- [Supplied passage]

== Segment start ==

Can I do anything useful on the phoenix NPU? Just bought a Phoenix laptop.
Its not working for me, I have a 7900xt installed and attempted the same as you but it just gets an error message with no apparent reason. Drivers up to date and everything in order but nothing
I would like to see how it performs with a graphics card, rx 7600 standard version.
How is it doing with image generation?
Can we use it to generate images as well (like mid journey or dall-e) or does it work only for text?
yeah, on linux with SD
As a total dummy all things LLM your video was the catalyst I needed to entertain the idea of learning about all this AI stuff. I'm wondering and this would be a greatly appreciated video if you make it, is it possible to put this gpu to my streaming pc and it encodes and uploads stream and at the same time runs a local LLM that interacts with the chat on twitch. How can I integrate these models with my twitch streams?

== Segment end ==

- [Task list]
A - Reproduce the forum thread word for word, beginning at the words "Its not working" and stopping after "7600 standard version.".
B - Decide whether each statement agrees with the forum thread, and answer yes or no with the exact words from the thread that settle it: (i) One commenter has a 7900xt installed. (ii) One commenter wants to see results with the XT version of the rx 7600. (iii) One reply mentions running SD on Windows.
The rows that come after this forum thread are from a separate source.

- [Provided data]
== Segment start ==

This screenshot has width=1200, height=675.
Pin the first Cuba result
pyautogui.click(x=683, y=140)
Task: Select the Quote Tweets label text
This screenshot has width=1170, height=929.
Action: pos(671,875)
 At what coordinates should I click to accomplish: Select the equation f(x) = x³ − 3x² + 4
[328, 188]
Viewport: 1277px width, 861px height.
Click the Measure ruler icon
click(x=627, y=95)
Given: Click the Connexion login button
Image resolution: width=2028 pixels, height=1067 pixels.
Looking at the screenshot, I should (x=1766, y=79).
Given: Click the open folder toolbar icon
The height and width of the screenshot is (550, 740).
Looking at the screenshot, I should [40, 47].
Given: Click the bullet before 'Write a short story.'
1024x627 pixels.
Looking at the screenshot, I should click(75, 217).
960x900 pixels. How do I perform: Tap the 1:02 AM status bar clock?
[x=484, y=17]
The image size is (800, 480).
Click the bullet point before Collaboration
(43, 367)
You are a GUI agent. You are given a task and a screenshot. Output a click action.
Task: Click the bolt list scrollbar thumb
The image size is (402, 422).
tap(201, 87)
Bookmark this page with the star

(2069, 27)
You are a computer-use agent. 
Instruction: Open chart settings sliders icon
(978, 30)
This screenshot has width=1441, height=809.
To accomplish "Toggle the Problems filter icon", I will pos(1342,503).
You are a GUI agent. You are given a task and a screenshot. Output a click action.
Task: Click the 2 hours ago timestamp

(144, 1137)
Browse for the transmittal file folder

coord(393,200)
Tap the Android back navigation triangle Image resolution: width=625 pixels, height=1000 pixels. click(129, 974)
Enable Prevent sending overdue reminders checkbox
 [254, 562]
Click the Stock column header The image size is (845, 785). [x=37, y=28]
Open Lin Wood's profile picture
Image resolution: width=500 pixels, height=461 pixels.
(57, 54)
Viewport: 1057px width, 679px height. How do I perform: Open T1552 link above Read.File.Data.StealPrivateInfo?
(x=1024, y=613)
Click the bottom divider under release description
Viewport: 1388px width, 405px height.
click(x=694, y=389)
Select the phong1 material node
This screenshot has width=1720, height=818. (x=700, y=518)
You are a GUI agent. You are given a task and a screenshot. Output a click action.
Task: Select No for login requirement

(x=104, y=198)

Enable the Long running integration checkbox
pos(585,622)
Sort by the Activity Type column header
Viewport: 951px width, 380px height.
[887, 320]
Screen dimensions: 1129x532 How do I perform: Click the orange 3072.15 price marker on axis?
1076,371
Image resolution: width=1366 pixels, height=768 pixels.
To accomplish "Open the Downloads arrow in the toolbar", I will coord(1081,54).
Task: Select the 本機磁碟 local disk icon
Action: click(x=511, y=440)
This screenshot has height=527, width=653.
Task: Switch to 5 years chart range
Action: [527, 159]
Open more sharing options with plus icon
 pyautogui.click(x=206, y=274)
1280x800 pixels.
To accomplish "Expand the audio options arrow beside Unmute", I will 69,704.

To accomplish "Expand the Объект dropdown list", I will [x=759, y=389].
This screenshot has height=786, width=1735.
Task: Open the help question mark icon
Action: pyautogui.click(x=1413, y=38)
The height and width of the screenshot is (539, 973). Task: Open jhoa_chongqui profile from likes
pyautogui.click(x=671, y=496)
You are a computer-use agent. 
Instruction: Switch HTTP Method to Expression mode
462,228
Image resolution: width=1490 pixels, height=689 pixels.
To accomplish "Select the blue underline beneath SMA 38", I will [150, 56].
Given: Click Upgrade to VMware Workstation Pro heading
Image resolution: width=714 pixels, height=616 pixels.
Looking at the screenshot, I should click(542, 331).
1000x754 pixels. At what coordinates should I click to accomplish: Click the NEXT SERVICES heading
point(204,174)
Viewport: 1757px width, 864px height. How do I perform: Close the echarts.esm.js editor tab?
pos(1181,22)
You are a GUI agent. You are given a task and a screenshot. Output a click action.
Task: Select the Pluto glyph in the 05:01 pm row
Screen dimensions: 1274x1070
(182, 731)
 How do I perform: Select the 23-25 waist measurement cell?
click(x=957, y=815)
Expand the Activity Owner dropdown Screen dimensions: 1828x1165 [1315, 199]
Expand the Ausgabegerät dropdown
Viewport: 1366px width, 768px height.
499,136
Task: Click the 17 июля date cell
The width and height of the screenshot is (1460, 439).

== Segment end ==

- [Results for each task]
A -
Its not working for me, I have a 7900xt installed and attempted the same as you but it just gets an error message with no apparent reason. Drivers up to date and everything in order but nothing
I would like to see how it performs with a graphics card, rx 7600 standard version.

B -
(i) Yes: "I have a 7900xt installed"
(ii) No: "rx 7600 standard version"
(iii) No: "on linux with SD"